I have columns like the left two below, but want columns like the right two. I'm not sure if there is even a name for this transformation, or what it is. Query with Group By seems the closest I could find, but wants to aggregate the data items rather than listing them in each group. The left columns would be created by merging various data entry sheets, reordering columns, and sorting by column A. I've got that figured out. But converting to the format in columns C & D baffles me.
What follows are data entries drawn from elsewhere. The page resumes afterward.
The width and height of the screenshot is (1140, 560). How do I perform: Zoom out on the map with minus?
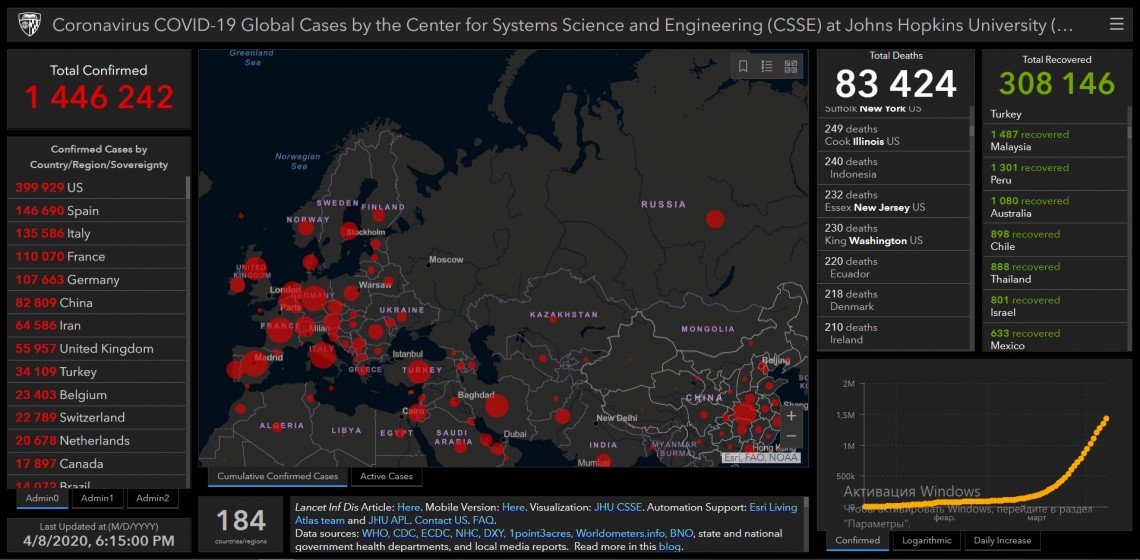pos(791,437)
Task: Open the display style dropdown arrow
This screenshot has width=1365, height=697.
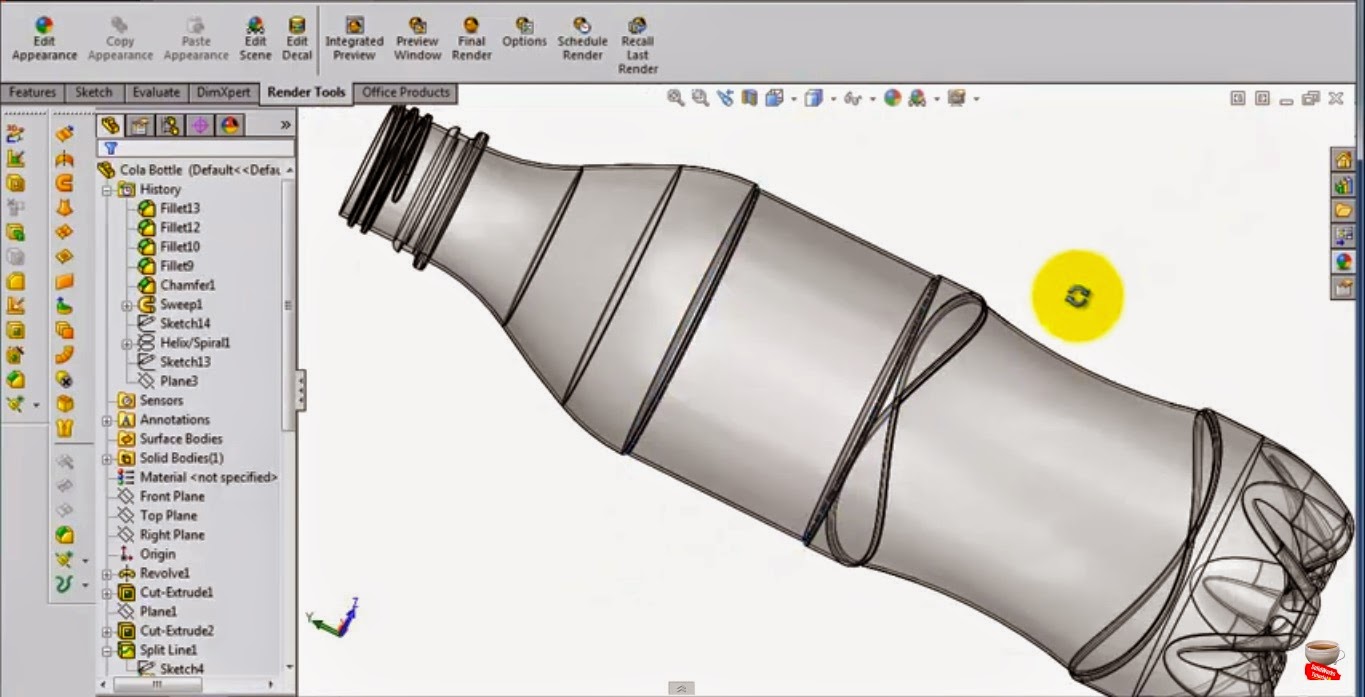Action: (833, 97)
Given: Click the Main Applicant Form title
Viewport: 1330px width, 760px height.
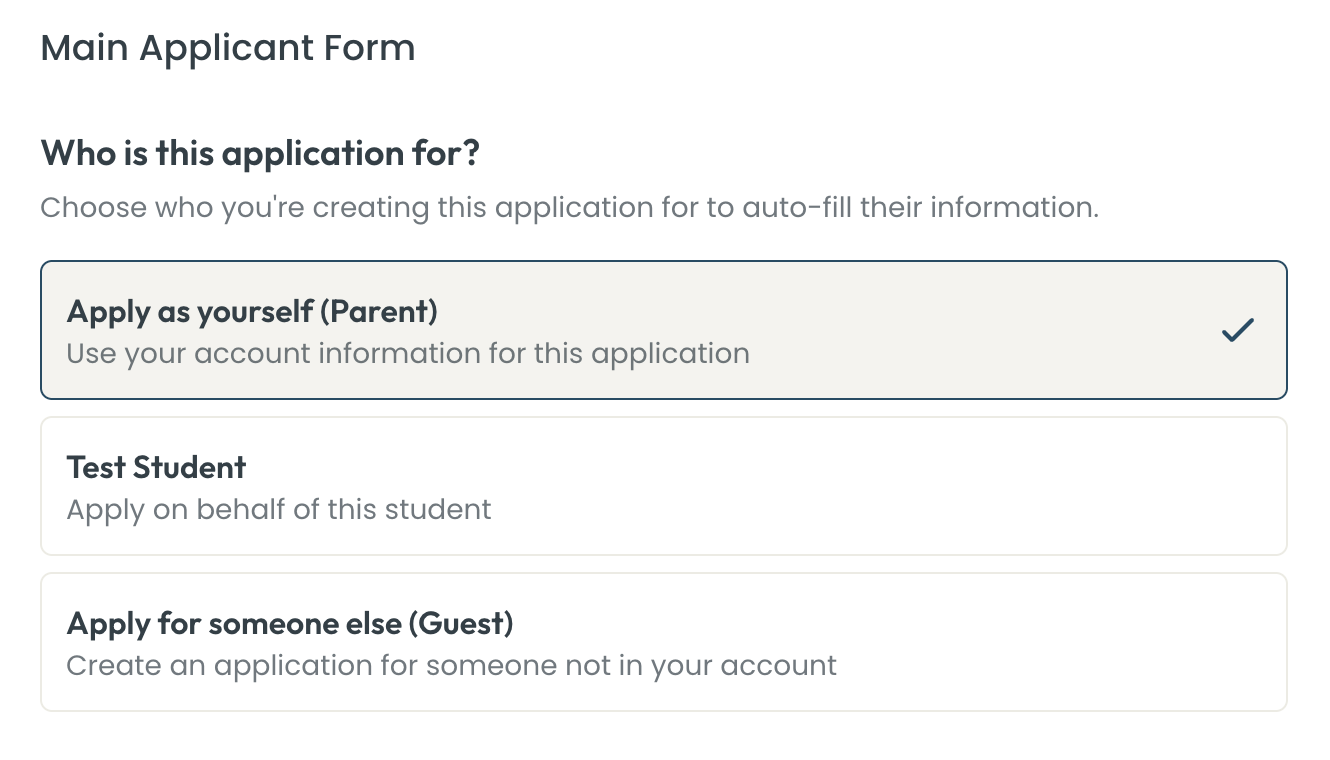Looking at the screenshot, I should [227, 48].
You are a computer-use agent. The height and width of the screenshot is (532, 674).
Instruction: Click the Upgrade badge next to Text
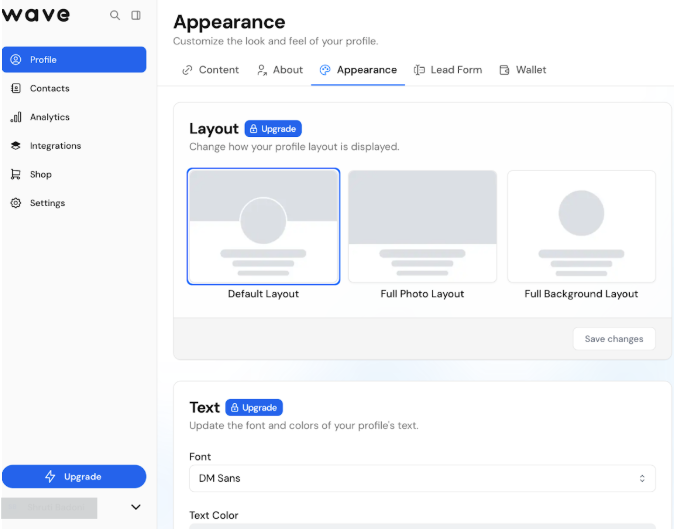point(254,407)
I guess it is more of a report-writer function: do I need to write a script function with a loop to achieve this result, or is there something I am overlooking?
A B C D
A group - subgroup1 data 1 A group - subgroup1
A group - subgroup1 data 2 data 1
A group - subgroup1 data 3 data 2
A group - subgroup2 data 4 data 3
A group - subgroup2 data 5 A group - subgroup2
A group - subgroup2 data 6 data 4
A group - subgroup2 data 7 data 5
B group - subgroup1 data 8 data 6
B group - subgroup1 data 9 data 7
C group - subgroup1 data 10 B group - subgroup1
C group - subgroup1 data 11 data 8
C group - subgroup3 data 12 data 9
C group - subgroup3 data 13 C group - subgroup1
C group - subgroup3 data 14 data 10
data 11
C group - subgroup3
data 12
data 13
data 14
As #ttarchala suggested, Pivot tables is a useful functionality. I did try to make a query solution though. It's NOT exactly what you wanted. But, it's close, IMO:
=ARRAYFORMULA(SPLIT(TRANSPOSE(QUERY(QUERY(A2:B15,"select max(B) group by B pivot A")&"🐓",, 999999999999))&" ", "🐓 ", 0))
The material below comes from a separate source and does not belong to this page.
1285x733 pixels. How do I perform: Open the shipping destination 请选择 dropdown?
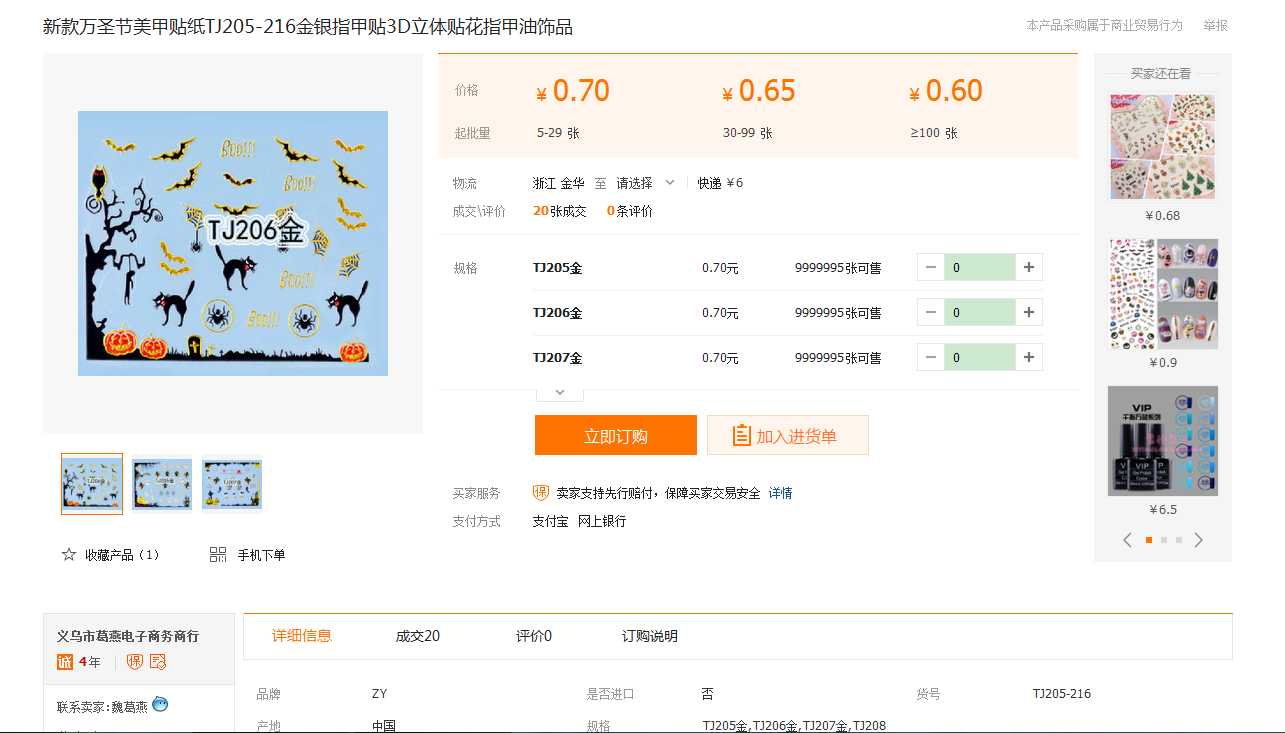[x=645, y=183]
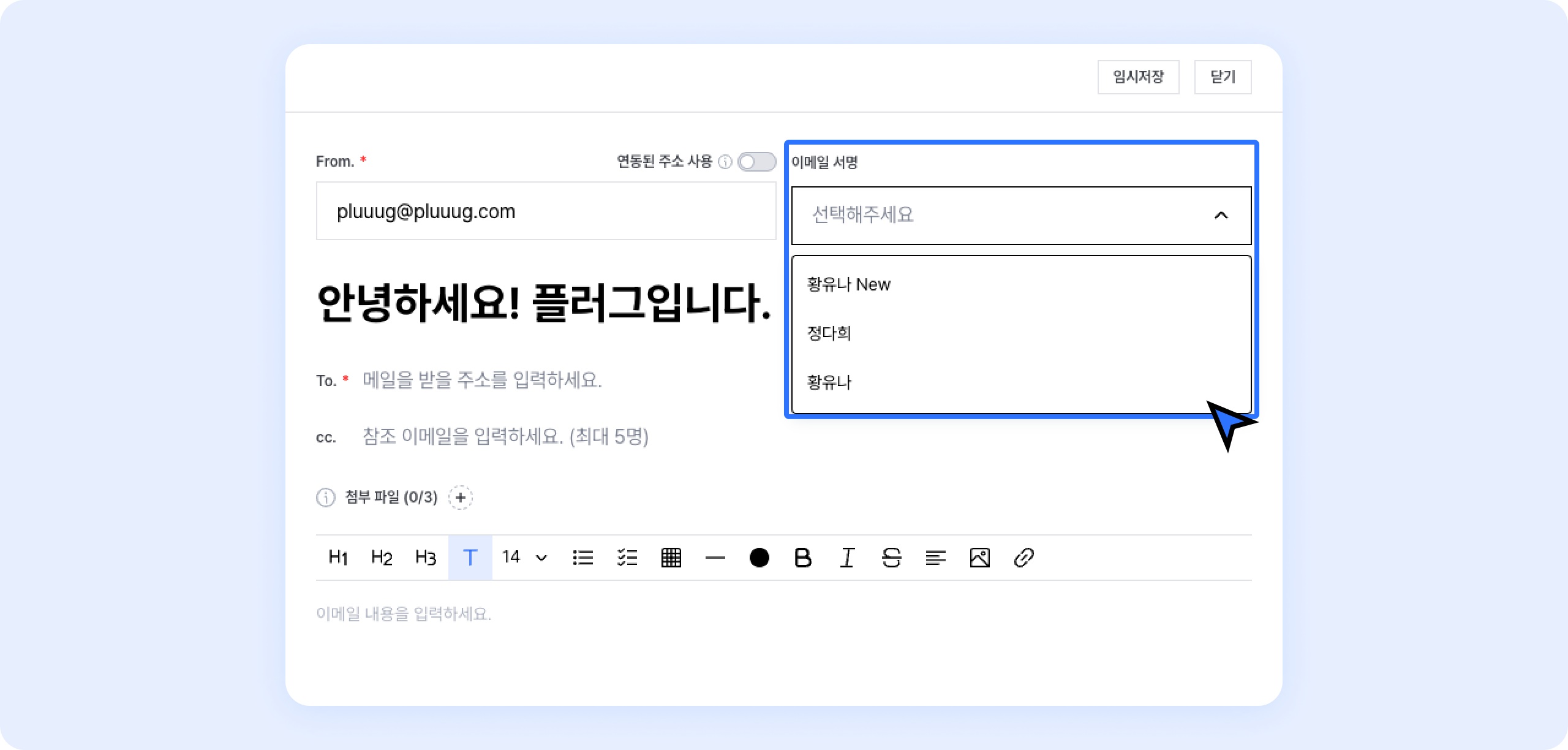Toggle bold formatting
The width and height of the screenshot is (1568, 750).
click(x=803, y=558)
The idea here is to fake a aggregation function like MAX, So that we can pivot inside query. The rest of the formula is simply to remove blanks.
You may want to use a pivot table. Define columns A and B as dimensions of the pivot table, then put both of them on the left (vertical) axis.
This will not achieve exactly what you want - headings will not be on a separate line - but will enable useful things like automatic recalculation and subtotals.
Thanks to proposed answers by https://stackoverflow.com/users/34704/ttarchala and https://stackoverflow.com/users/8404453/i-i I was able to come up with the exact formulas needed, although it took two steps.
The data was in Column A & B, I wanted the results in C & D, so I put the temporary results in E & F. So the first formula goes in E1, and the second in C1.
=ARRAYFORMULA(split(Transpose(split(Textjoin("█",TRUE,Transpose(QUERY({A1:A14&"¤␣","␣¤"&B1:B14},"select max(Col2) group by Col2 pivot Col1"))),"█")),"¤"))
=Arrayformula(if(E:F="␣","",E:F))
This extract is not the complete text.